I wish I knew. I wish there was a formula for success I could just write down for you...hell, I wish there was a formula I could write down for ME! But if I could give you one piece of advice that I think would make everything else work, it's this:
Start chasing contrails.
See, back when I was working at the monotonous job, my best friend Roanen and I would do something different on our breaks than anyone else there. We'd walk around the building and dream big. We'd look up at the sky and see planes flying overhead, and we told each other we were going to be one of the people on those planes some day. We would talk about how our current project was going to help us become one of those people, going to conventions, having fans all over the US. We had no idea how we were going to do it, but we were sure we COULD do it. We had a dream, we had talent and we had determination. Who cared if we didn't have a clue? We knew we'd figure it out.
One night, we noticed something else, something that made us stand out from everyone else there. Other people were having very different conversations than we were. We talked about our dreams, we talked story, we talked style, we talked about art and whether or not to do our graphic novel in black & white or in color. We made plans. Big plans.
The people around us talked about each other. They complained about their neighbors, their job, their family. Their conversations never left the world they were in, except when they joked about winning the lottery.
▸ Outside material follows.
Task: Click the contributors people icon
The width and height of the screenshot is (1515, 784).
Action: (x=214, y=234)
I think that if I had to pinpoint one moment when I knew both Roanen and I had a shot at beating the odds, it was during that one night. Because our focus was always on our dreams. When everyone else was looking down, focusing on things within arm's reach, we were looking up and we were chasing contrails.
And we never stopped.
So, at the end of each day, think about where your focus was in your free time. Was it on your dreams? I know, there are a thousand things that might demand your attention, but make room for your dreams. Look up sometimes, and never settle for what's in arm's reach.
As an author, there are moments when your life changes noticeably. The first time you type "The End" on a rough draft and realize you just wrote a novel. The first time one of your books gets published. Holding the first copy of one of your books in your hands. Big, exciting moments.
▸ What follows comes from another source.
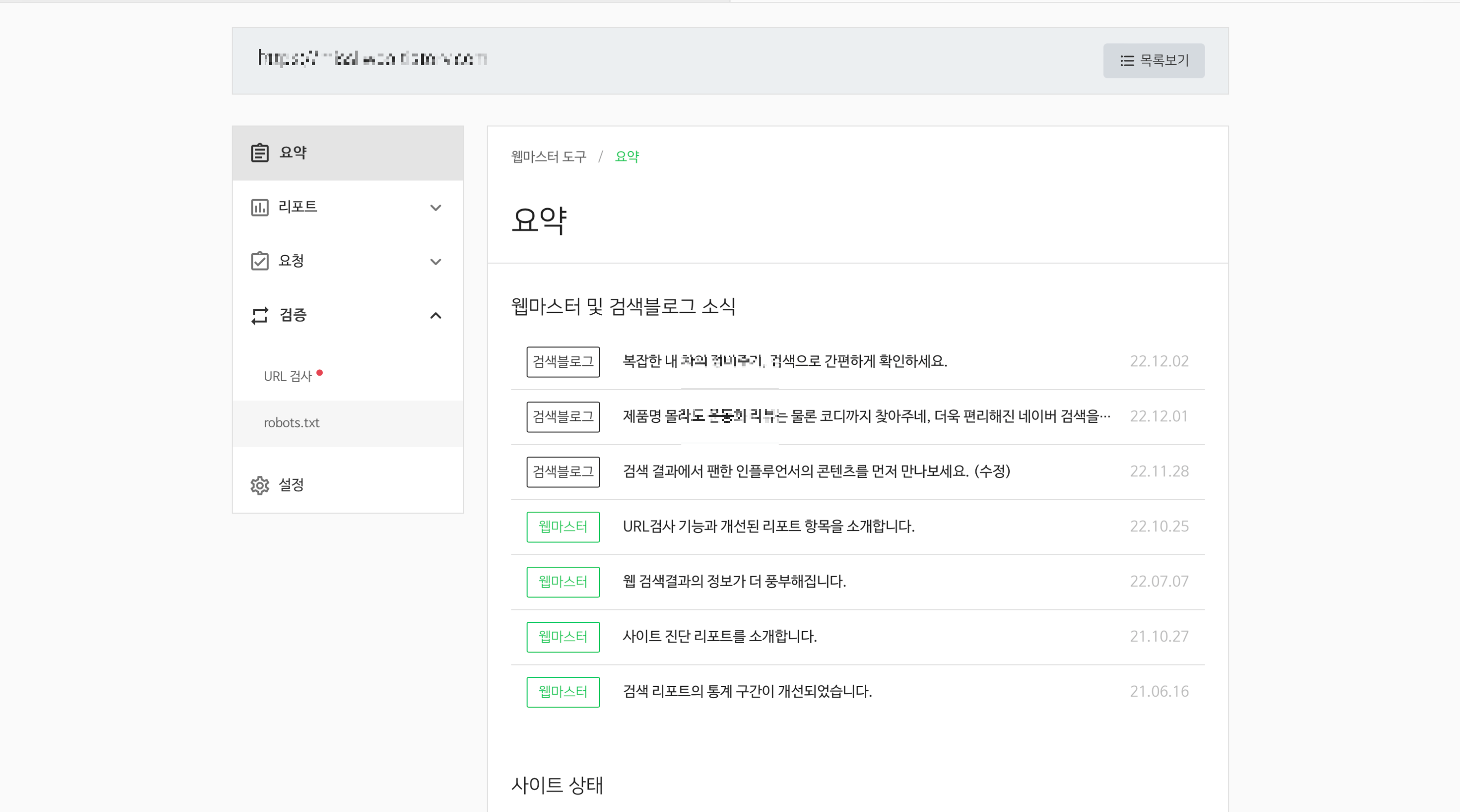Image resolution: width=1460 pixels, height=812 pixels.
Task: Click the 검증 repeat arrows icon
Action: click(x=259, y=316)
For me, one of those moments happened on March 6th, 2014. What happened that day? Several things all at once. Zompoc Survivor broke the 10,000 ranking on Amazon. It also broke into the top 100 in the post-apocalyptic genre. It even spent some time in the top 10 in both the post-apocalyptic and the dystopian genres, and it was the number 2 new release for a week or so.
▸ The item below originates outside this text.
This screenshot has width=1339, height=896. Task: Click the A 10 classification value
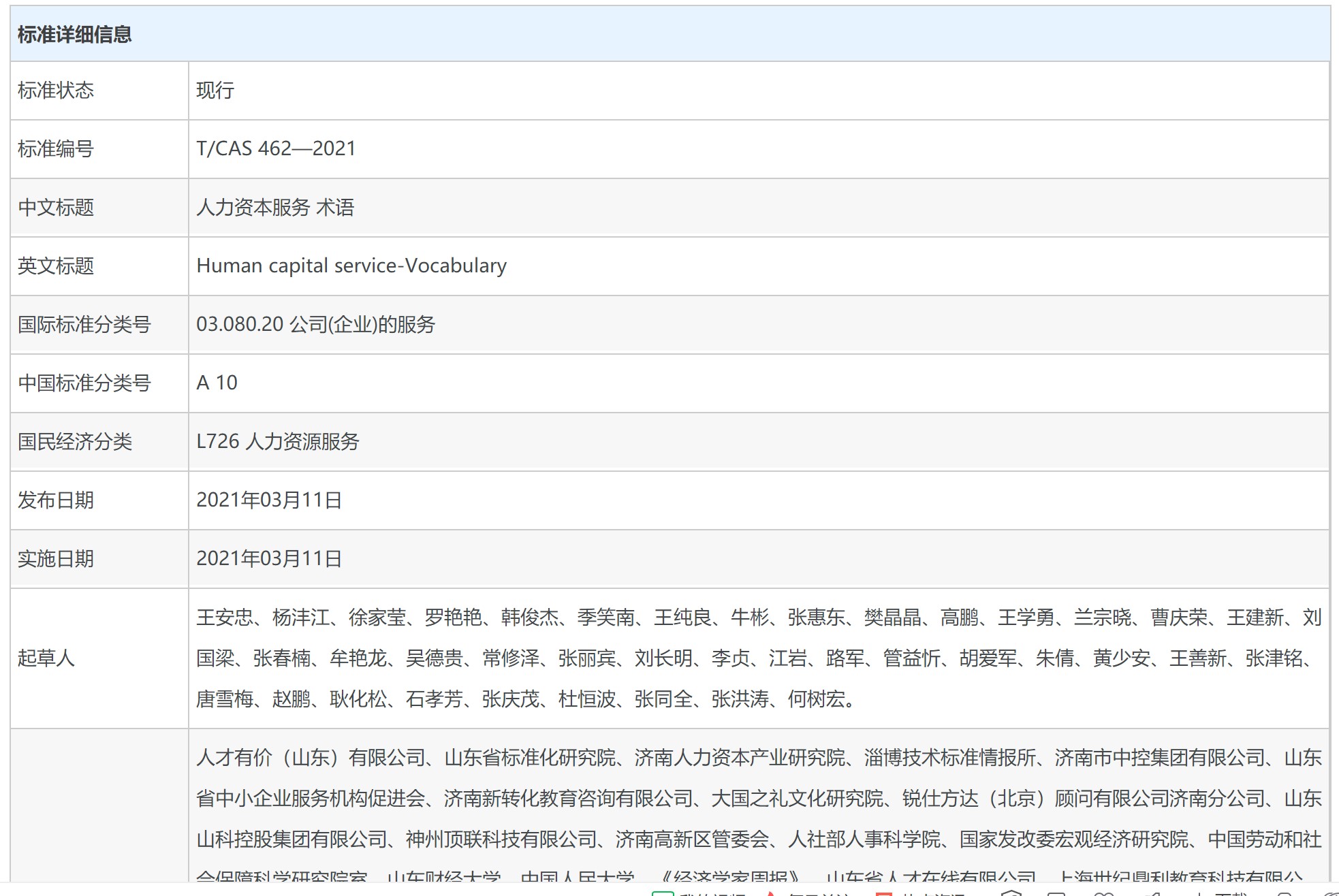(217, 383)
Sounds like I'm bragging. Okay, yeah, I am. Just a little.
Today I also realized that I'd passed a sort of milestone recently. See, as I write this, I am comfortably on the far side of eight weeks in that same zone.
And this is where I REALLY brag, but not on myself.
It's no coincidence that the same day Shawn Chesser mentioned Zompoc Survivor on his Facebook page that my ranking skyrocketed. Nor is it a coincidence that people have had good things to say to me about my cover after Tony Baker helped me refine the design for it.
Every time David Forsyth mentions my book (and he has several times, not to mention giving a great review of it) more people seem to buy it. Likewise, Jeff Clare, the mastermind behind All Things Zombie page on Facebook has been a huge help in keeping ZS: Exodus and several other zompoc books visible with his efforts.
Because of the terrific work Linda Tooch did proofing Zompoc Survivor, it also stands out among self-published books as being remarkably error free, and readers notice that. Danielle Pascale's ATZ Book Club has also been a huge help for me in seeing how readers experience the story, which helps me immensely in the process of writing the next book.
Once again, it all comes down to community. The zompoc and post-apocalyptic community is very close knit, and without the help of a lot of people, I wouldn't have the success I've enjoyed.
So, yeah...I have the beginnings of a writing career now. Because I'm part of a community.